▸ **What needs to be done**
Locate the string "marker" in the listing below. Copy every line where it is found.

▸ **Data for processing**
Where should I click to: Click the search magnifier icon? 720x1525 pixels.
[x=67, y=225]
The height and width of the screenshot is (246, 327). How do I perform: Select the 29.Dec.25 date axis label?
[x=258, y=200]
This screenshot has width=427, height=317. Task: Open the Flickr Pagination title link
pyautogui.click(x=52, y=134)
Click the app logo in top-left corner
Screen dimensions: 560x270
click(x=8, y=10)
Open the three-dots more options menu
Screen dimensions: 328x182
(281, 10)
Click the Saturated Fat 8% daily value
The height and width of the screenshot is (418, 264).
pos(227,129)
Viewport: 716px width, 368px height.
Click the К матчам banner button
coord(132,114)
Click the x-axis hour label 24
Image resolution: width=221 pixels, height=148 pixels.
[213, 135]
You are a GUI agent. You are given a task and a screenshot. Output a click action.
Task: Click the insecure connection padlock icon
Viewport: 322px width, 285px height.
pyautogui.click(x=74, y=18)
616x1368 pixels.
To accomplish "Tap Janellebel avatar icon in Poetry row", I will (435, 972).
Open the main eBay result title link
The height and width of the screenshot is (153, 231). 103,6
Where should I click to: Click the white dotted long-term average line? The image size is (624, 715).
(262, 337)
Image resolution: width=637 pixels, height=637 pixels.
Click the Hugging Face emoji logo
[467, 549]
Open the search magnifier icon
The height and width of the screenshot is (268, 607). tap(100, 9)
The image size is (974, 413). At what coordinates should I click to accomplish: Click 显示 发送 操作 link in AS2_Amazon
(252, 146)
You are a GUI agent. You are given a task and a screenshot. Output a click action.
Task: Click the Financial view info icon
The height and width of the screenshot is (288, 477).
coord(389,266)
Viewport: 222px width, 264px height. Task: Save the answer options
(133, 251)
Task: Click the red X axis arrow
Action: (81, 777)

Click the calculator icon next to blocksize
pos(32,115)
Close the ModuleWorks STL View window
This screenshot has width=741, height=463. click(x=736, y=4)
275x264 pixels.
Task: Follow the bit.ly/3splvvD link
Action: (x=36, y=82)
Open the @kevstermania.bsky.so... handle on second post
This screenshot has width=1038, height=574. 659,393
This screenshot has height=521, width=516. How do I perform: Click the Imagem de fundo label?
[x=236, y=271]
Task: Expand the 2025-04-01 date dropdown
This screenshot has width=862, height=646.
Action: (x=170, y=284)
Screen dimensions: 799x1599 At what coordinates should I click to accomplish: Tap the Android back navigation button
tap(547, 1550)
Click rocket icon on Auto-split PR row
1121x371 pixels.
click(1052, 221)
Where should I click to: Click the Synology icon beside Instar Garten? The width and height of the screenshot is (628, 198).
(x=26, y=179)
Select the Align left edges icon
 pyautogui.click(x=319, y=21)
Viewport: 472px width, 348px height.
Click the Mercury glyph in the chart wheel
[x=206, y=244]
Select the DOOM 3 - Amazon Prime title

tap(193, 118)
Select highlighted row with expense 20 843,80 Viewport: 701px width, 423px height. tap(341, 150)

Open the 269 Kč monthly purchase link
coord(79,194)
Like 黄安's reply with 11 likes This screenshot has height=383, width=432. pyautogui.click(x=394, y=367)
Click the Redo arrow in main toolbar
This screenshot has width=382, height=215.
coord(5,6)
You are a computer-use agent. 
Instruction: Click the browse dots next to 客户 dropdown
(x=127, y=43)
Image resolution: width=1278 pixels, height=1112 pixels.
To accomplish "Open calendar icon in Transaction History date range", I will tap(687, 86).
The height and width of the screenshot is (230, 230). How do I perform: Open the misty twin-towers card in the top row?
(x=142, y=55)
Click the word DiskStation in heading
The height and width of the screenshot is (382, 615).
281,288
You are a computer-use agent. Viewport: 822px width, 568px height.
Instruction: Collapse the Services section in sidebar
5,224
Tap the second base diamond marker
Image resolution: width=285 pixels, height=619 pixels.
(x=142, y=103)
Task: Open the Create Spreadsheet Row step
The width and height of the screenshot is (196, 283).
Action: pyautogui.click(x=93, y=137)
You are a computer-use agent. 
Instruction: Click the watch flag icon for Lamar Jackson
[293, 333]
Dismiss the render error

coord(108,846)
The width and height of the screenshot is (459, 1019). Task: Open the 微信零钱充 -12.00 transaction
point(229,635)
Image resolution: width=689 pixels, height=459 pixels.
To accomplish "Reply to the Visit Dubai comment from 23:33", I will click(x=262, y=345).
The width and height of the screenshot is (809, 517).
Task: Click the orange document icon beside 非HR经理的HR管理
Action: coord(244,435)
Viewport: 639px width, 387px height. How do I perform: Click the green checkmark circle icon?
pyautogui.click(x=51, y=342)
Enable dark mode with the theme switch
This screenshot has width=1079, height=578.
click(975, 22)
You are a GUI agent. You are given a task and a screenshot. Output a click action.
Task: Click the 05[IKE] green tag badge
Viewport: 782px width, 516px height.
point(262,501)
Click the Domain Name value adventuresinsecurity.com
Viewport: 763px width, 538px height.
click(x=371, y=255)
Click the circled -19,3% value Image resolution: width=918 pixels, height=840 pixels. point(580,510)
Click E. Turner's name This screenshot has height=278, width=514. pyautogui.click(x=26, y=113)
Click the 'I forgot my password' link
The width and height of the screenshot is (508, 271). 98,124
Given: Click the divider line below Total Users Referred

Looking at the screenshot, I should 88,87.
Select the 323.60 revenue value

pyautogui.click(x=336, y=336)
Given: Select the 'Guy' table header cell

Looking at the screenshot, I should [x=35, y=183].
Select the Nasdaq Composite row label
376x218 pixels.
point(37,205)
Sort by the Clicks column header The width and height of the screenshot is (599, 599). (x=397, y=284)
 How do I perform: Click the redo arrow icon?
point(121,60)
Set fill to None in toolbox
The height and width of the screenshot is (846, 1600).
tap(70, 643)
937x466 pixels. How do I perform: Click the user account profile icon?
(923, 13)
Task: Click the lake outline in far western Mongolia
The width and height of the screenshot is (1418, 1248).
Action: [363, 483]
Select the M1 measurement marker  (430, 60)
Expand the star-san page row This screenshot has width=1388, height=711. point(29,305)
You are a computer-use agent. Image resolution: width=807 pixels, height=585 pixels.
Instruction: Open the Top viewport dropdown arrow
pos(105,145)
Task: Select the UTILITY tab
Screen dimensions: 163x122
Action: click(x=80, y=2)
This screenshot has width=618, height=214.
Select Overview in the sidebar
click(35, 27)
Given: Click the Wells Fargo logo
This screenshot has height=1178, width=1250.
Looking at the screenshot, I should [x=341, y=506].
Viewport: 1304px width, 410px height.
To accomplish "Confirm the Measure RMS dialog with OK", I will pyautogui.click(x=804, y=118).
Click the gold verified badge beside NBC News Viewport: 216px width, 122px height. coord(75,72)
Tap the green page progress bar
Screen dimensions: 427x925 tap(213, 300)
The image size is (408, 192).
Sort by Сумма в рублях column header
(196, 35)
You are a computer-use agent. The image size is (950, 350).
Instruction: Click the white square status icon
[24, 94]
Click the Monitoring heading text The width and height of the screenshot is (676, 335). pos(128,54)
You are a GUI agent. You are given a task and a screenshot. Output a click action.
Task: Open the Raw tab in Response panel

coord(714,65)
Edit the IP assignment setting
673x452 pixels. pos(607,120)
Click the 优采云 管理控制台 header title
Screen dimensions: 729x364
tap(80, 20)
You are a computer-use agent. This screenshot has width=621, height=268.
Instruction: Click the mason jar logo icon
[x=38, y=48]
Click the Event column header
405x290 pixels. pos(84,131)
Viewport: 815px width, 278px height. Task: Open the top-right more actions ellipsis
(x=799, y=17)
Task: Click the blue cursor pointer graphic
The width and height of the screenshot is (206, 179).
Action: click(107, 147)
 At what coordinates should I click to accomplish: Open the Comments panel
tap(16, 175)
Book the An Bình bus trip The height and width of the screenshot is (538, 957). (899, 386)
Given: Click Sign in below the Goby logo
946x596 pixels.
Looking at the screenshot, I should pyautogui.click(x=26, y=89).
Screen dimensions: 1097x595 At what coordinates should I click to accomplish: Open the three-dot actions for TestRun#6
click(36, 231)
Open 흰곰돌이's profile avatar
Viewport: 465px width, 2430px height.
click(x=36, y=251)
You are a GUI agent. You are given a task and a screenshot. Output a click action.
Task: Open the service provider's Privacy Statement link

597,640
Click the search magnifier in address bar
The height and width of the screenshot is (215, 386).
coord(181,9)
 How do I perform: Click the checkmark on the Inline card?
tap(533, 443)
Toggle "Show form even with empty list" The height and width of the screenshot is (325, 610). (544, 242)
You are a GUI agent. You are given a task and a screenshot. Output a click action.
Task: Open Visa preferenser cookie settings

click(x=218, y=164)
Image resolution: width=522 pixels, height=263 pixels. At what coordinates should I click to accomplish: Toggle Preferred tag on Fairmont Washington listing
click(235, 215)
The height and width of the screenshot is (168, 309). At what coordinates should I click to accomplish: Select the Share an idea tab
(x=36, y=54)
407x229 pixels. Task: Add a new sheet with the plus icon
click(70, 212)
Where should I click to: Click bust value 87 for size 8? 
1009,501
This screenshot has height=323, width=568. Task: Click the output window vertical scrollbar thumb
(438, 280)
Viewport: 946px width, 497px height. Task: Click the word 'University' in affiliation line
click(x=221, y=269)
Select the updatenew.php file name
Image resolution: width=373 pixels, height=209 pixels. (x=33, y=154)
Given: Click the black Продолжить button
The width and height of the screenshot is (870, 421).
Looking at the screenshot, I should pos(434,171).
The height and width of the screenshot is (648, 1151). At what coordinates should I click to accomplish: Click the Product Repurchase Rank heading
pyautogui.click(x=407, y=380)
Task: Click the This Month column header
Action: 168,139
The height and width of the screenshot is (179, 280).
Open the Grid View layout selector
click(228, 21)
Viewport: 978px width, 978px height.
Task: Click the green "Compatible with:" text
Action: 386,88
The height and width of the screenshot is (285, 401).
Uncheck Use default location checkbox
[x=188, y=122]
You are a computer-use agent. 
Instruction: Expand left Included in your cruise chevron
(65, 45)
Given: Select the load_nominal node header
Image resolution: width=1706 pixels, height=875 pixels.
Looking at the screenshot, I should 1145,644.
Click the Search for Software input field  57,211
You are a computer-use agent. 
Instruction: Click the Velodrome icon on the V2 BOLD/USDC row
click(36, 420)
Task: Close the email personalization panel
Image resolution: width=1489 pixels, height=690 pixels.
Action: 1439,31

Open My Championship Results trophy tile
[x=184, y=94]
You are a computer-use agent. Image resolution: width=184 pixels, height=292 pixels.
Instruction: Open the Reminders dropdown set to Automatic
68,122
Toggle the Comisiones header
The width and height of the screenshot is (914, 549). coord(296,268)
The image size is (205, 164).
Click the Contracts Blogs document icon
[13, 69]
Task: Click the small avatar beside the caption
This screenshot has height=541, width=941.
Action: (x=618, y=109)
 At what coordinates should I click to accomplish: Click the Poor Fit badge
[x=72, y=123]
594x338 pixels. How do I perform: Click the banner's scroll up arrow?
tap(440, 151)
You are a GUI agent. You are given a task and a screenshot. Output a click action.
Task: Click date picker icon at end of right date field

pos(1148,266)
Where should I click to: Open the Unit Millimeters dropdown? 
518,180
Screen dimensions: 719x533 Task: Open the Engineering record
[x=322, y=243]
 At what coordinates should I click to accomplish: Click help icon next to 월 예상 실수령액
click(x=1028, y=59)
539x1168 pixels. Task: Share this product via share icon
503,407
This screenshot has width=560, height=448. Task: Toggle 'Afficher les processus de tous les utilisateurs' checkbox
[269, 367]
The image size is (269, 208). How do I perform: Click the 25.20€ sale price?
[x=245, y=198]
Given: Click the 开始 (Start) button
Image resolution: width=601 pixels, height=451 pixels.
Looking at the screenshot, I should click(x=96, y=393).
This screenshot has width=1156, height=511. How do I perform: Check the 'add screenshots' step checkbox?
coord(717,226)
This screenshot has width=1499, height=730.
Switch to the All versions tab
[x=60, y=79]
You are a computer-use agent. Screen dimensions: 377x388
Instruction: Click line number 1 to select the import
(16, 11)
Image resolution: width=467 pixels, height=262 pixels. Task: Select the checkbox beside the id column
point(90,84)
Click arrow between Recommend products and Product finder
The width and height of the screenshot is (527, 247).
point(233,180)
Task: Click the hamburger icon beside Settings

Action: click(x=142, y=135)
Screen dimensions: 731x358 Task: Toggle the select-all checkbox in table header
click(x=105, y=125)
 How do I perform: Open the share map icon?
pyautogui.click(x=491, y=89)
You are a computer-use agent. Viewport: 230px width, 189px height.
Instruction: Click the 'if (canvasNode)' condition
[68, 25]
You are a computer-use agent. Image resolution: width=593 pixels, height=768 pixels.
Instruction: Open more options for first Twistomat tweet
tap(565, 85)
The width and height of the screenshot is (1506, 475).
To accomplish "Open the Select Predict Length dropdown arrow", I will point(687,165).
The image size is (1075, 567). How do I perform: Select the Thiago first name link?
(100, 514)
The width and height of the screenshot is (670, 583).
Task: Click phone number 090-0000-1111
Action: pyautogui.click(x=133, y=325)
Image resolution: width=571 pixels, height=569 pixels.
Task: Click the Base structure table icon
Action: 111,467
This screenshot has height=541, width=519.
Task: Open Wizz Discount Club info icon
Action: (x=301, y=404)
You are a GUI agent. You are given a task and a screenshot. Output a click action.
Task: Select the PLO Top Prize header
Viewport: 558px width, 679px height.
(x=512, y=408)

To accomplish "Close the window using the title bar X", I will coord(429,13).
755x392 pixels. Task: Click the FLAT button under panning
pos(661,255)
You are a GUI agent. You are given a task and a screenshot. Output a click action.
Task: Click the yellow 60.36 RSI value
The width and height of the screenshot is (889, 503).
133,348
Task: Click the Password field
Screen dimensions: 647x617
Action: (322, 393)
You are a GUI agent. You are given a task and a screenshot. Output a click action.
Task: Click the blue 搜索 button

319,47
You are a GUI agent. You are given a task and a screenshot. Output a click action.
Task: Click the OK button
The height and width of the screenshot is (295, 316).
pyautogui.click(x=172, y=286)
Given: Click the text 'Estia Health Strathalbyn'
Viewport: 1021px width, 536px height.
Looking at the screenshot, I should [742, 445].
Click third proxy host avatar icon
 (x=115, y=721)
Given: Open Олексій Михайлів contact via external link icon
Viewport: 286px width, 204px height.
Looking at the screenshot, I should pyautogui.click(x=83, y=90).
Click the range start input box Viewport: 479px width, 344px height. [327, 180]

▸ **Solution to this task**
Tap the second base diamond marker
Select the M1 measurement marker  (430, 60)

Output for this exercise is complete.